_Page_
↓

The invention is specifically adapted for use with xerographic equipment for on-line application of a plastic spline binder strip to a compiled document set during the finishing process and will be described with particular reference thereto. It will be appreciated, however, that the invention has broader application and can be used, for example, for applying plastic or metallic U-shaped strips to the perimeter of thick cardboard sheets or other sheet-type structures where rigidity is a concern.
Recent technology advances in the art of photo duplication apparatus have made it possible for low-end users to create handsome leaflets, reports, booklets and the like. Indeed, most business offices are equipped with at least one copy machine having both sort and staple features whereby large quantities of compiled document sets may be produced by relatively unskilled personnel in non-commercial printing operations.
Alternative binding methods have been proposed for providing a more pleasing finished appearance. Among the alternatives are included mechanical spline binder strips.
Heretofore, finishing processes using plastic or metallic U-shaped spline binder strips have been carried out off-line by office personnel away from the copy machine itself. Since the spline binder strips are compatible with staples, the document sets can be sorted and stapled at the copy machine and the binding strips are applied to the document set in a second manual operation. This two-step process wastes time and human resources.
Accordingly, there is a need for an automated binding process as an alternative or addition to the staple binding feature found in popular office copy machines. The automatic apparatus should desirably be flexible enough to accommodate various document sizes which may range from 2 to 300 or more sheets. Also, for large copy jobs, a reservoir of readily available U-shaped spline binder strips is desirable in order that the automated operation may proceed uninterrupted and unmanned. Lastly, the document sets must be bound efficiently and in a manner such that the sheets are relatively aligned and fastened to distribute the intersheet adhesion over a large binding area.
The present invention contemplates new and improved on-line binding methods and apparatus. The invention overcomes the above-referenced problems and provides end users with the ability to bind document sets through mechanisms other than staples or glues.
According to the present invention, an apparatus for applying a U-shaped spline binder strip to a document set is provided. The apparatus preferably includes a housing forming a document set stage and a binding strip stage connected to the housing for receiving a U-shaped spline binder strip thereon. An automatic means is provided for sliding the binder strip from the binding strip stage means. Also, a clamp apparatus is provided for securing the document set to the document set stage on the housing and, preferably, the document set stage is provided with at least one guide member for engaging the document set along at least one edge for alignment purposes.
According to a still another aspect of the invention, the binding apparatus includes a registration member located on the housing along an edge of the document set for maintaining the binding strip in engagement with the document set as the binding strip is moved from the binding strip stage and onto the document set. A first edge of the registration member forms a deflector to spread open the leading edge of the U-shaped strip before it reaches the document set.
According to a still further aspect of the invention, the binding strip stage is a removable cassette storage apparatus for storing a plurality of U-shaped spline binder strips which are individually dispensed onto the document set automatically. Means for automatically ejecting one of the plurality of binder strips from the cassette forming the binding strip stage means is included for automatic operation.
For a better understanding of the invention, as well as other objects and further features thereof, reference is made to the following drawing and description:
FIG. 1 is a schematic side elevational view depicting an illustrative electrophotographic printing machine incorporating the binding mechanism of the present invention;
FIG. 2 is a side elevational view of the automatic binder apparatus of FIG. 1 in greater detail;
FIG. 3 is an isometric view of the apparatus of FIGS. 1 and 2 with a plastic U-shaped spline binder strip received on a document set; and,
FIG. 4 is a schematic perspective view of an alternative spreader member for use with the apparatus of FIGS. 1-3.

↑

_Source data_
↓

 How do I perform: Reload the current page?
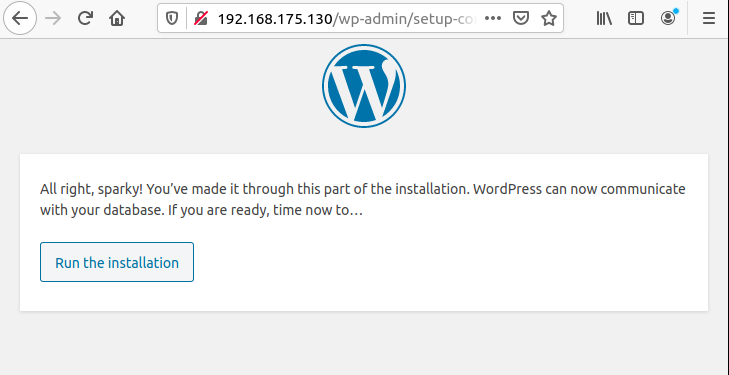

↑

_Written request 1_
Reproduce the section of the spline binder passage starting at "According to a still another" and ending at "reaches the document set.".
_Written request 2_
In the spline binder passage, what range of document sizes should the automatic apparatus be able to accommodate?
_Written request 3_
Write the next part of the spline binder passage, picking up after its last sentence.
The listing has no connection to the spline binder passage.

_Task response 1_
According to a still another aspect of the invention, the binding apparatus includes a registration member located on the housing along an edge of the document set for maintaining the binding strip in engagement with the document set as the binding strip is moved from the binding strip stage and onto the document set. A first edge of the registration member forms a deflector to spread open the leading edge of the U-shaped strip before it reaches the document set.

_Task response 2_
From 2 to 300 or more sheets.

_Task response 3_
Referring now to the drawings, wherein the showings are for purposes of illustrating the preferred embodiment of the invention only and not for the purposes of limiting same. FIG. 1 shows an electrophotographic printing machine in which the features of the present invention may be incorporated. For a general understanding of an electrophotographic printing machine, FIG. 1 depicts schematically the various components thereof. Hereinafter, like numerals will be employed throughout to designate identical elements. Although the apparatus for applying a binding strip to document sets is particularly well adapted for use in connection with electrophotographic printing machines, such as the one illustrated in FIG. 1, it should be evident from the following discussion that it is equally well suited in a wide variety of office machines and is not necessarily limited to the particular end-use shown herein.
Since the practice of electrophotographic printing is well known in the art, the various processing stations for producing a copy of an original document are represented in FIG. 1 schematically. Each processing station will be briefly described hereinafter.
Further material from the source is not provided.